Stored records ▸
· · · ·

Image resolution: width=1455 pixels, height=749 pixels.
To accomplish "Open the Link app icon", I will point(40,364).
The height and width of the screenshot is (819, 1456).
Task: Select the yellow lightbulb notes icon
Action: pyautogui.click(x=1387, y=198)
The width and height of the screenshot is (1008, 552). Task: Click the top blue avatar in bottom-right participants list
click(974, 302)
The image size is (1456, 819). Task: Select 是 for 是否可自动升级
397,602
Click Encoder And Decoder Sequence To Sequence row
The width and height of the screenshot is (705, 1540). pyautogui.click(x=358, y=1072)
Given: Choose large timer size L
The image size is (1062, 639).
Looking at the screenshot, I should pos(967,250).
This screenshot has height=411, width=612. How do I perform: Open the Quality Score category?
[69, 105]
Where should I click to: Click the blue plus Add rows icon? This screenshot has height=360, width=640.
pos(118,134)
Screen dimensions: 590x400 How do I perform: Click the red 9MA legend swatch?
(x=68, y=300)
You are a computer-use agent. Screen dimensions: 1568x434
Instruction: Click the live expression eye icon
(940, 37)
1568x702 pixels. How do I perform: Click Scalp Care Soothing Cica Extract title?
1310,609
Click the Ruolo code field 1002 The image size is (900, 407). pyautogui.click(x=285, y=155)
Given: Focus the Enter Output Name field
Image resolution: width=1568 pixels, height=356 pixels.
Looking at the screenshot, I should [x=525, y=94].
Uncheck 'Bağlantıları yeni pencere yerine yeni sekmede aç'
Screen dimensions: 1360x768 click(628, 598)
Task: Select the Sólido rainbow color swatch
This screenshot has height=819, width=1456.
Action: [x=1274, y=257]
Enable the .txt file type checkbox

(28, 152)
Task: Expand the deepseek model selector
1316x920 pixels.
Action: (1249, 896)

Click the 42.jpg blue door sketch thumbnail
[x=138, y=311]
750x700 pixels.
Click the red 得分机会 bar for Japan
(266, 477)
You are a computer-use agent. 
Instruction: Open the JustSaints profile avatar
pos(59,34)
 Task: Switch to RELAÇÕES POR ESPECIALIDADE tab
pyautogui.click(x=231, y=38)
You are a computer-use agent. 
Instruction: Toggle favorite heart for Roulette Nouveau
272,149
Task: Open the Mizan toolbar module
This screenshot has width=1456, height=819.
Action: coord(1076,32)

· · · ·

Give the number of lines in the records that contain the word "field", and write nothing else.

Finished exercise ▸
2